» **Directions for this task**
Copy the listing below line for line, leaving every character as it is.

» **Stored rows**
======

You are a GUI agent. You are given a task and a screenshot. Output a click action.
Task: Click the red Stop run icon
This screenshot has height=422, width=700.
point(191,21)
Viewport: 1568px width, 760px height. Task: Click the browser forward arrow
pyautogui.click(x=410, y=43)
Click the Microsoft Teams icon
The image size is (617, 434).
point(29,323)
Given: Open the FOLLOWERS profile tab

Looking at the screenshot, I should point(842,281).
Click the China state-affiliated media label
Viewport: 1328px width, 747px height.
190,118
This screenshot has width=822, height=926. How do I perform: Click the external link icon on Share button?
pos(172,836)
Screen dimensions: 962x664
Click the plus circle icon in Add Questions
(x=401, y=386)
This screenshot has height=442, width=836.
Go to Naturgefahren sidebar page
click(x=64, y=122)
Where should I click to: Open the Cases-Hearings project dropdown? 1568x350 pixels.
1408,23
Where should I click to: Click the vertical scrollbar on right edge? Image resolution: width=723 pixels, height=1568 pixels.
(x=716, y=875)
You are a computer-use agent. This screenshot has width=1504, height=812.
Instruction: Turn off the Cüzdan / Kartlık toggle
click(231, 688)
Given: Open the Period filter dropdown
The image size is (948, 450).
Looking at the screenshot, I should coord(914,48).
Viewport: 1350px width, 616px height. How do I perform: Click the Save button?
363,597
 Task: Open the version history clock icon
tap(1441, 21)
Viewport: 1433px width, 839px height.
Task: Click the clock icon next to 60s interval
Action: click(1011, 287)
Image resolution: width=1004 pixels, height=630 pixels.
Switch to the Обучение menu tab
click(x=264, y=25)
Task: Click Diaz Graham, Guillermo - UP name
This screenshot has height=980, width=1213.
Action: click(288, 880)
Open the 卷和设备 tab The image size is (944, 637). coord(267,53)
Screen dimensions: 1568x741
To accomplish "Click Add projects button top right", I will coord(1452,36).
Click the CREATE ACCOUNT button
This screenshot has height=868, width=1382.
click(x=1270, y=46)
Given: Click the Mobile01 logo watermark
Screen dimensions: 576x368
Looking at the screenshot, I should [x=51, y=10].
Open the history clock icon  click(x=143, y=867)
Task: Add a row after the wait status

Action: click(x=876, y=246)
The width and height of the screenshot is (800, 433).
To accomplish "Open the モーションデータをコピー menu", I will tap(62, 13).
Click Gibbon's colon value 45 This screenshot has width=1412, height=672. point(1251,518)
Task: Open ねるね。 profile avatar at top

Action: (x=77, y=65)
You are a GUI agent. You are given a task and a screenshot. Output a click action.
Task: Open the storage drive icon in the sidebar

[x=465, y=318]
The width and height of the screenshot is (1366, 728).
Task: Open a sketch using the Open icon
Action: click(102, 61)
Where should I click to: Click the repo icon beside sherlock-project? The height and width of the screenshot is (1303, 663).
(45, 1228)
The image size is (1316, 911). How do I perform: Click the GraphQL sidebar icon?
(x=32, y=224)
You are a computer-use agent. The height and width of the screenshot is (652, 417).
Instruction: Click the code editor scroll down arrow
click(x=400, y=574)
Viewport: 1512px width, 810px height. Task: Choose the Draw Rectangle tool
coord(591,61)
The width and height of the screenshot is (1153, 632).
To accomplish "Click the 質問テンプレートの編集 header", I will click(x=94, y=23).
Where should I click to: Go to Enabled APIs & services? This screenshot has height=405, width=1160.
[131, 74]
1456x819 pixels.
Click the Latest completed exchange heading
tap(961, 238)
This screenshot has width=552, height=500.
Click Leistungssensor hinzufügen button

======

» **Exercise result**
You are a GUI agent. You are given a task and a screenshot. Output a click action.
Task: Click the red Stop run icon
This screenshot has height=422, width=700.
point(191,21)
Viewport: 1568px width, 760px height. Task: Click the browser forward arrow
pyautogui.click(x=410, y=43)
Click the Microsoft Teams icon
The image size is (617, 434).
point(29,323)
Given: Open the FOLLOWERS profile tab

Looking at the screenshot, I should point(842,281).
Click the China state-affiliated media label
Viewport: 1328px width, 747px height.
190,118
This screenshot has width=822, height=926. How do I perform: Click the external link icon on Share button?
pos(172,836)
Screen dimensions: 962x664
Click the plus circle icon in Add Questions
(x=401, y=386)
This screenshot has height=442, width=836.
Go to Naturgefahren sidebar page
click(x=64, y=122)
Where should I click to: Open the Cases-Hearings project dropdown? 1568x350 pixels.
1408,23
Where should I click to: Click the vertical scrollbar on right edge? Image resolution: width=723 pixels, height=1568 pixels.
(x=716, y=875)
You are a computer-use agent. This screenshot has width=1504, height=812.
Instruction: Turn off the Cüzdan / Kartlık toggle
click(231, 688)
Given: Open the Period filter dropdown
The image size is (948, 450).
Looking at the screenshot, I should coord(914,48).
Viewport: 1350px width, 616px height. How do I perform: Click the Save button?
363,597
 Task: Open the version history clock icon
tap(1441, 21)
Viewport: 1433px width, 839px height.
Task: Click the clock icon next to 60s interval
Action: click(1011, 287)
Image resolution: width=1004 pixels, height=630 pixels.
Switch to the Обучение menu tab
click(x=264, y=25)
Task: Click Diaz Graham, Guillermo - UP name
This screenshot has height=980, width=1213.
Action: click(288, 880)
Open the 卷和设备 tab The image size is (944, 637). coord(267,53)
Screen dimensions: 1568x741
To accomplish "Click Add projects button top right", I will coord(1452,36).
Click the CREATE ACCOUNT button
This screenshot has height=868, width=1382.
click(x=1270, y=46)
Given: Click the Mobile01 logo watermark
Screen dimensions: 576x368
Looking at the screenshot, I should [x=51, y=10].
Open the history clock icon  click(x=143, y=867)
Task: Add a row after the wait status

Action: click(x=876, y=246)
The width and height of the screenshot is (800, 433).
To accomplish "Open the モーションデータをコピー menu", I will tap(62, 13).
Click Gibbon's colon value 45 This screenshot has width=1412, height=672. point(1251,518)
Task: Open ねるね。 profile avatar at top

Action: (x=77, y=65)
You are a GUI agent. You are given a task and a screenshot. Output a click action.
Task: Open the storage drive icon in the sidebar

[x=465, y=318]
The width and height of the screenshot is (1366, 728).
Task: Open a sketch using the Open icon
Action: click(102, 61)
Where should I click to: Click the repo icon beside sherlock-project? The height and width of the screenshot is (1303, 663).
(45, 1228)
The image size is (1316, 911). How do I perform: Click the GraphQL sidebar icon?
(x=32, y=224)
You are a computer-use agent. The height and width of the screenshot is (652, 417).
Instruction: Click the code editor scroll down arrow
click(x=400, y=574)
Viewport: 1512px width, 810px height. Task: Choose the Draw Rectangle tool
coord(591,61)
The width and height of the screenshot is (1153, 632).
To accomplish "Click the 質問テンプレートの編集 header", I will click(x=94, y=23).
Where should I click to: Go to Enabled APIs & services? This screenshot has height=405, width=1160.
[131, 74]
1456x819 pixels.
Click the Latest completed exchange heading
tap(961, 238)
This screenshot has width=552, height=500.
Click Leistungssensor hinzufügen button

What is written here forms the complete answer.